Your task is to repeat the entries exactly from their first line through the line with "12 (479, 1063)", and to stop there.

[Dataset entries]
——————————
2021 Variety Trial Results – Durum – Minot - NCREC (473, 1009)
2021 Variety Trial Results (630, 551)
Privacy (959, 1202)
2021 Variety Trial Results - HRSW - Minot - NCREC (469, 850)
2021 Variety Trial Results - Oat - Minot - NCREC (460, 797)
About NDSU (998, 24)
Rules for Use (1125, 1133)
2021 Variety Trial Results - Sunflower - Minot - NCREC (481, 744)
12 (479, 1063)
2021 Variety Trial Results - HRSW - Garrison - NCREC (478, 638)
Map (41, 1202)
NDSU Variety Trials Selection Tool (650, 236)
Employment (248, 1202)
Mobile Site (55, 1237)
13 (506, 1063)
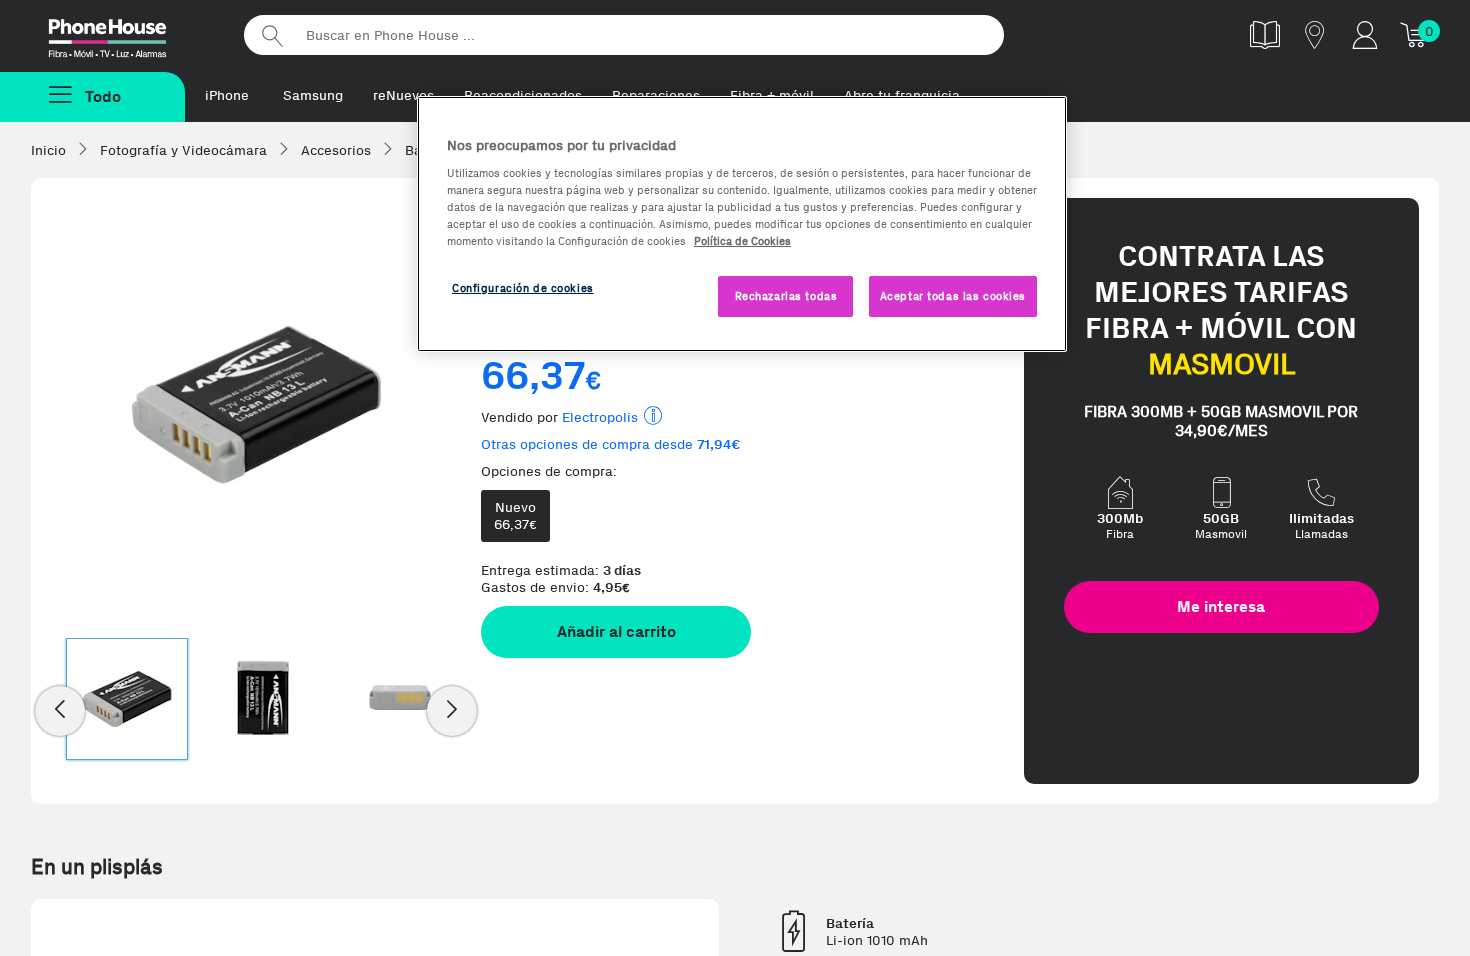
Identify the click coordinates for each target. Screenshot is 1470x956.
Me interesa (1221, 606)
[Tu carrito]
——————————
• _Answer for the task_
2021 Variety Trial Results – Durum – Minot - NCREC (473, 1009)
2021 Variety Trial Results (630, 551)
Privacy (959, 1202)
2021 Variety Trial Results - HRSW - Minot - NCREC (469, 850)
2021 Variety Trial Results - Oat - Minot - NCREC (460, 797)
About NDSU (998, 24)
Rules for Use (1125, 1133)
2021 Variety Trial Results - Sunflower - Minot - NCREC (481, 744)
12 (479, 1063)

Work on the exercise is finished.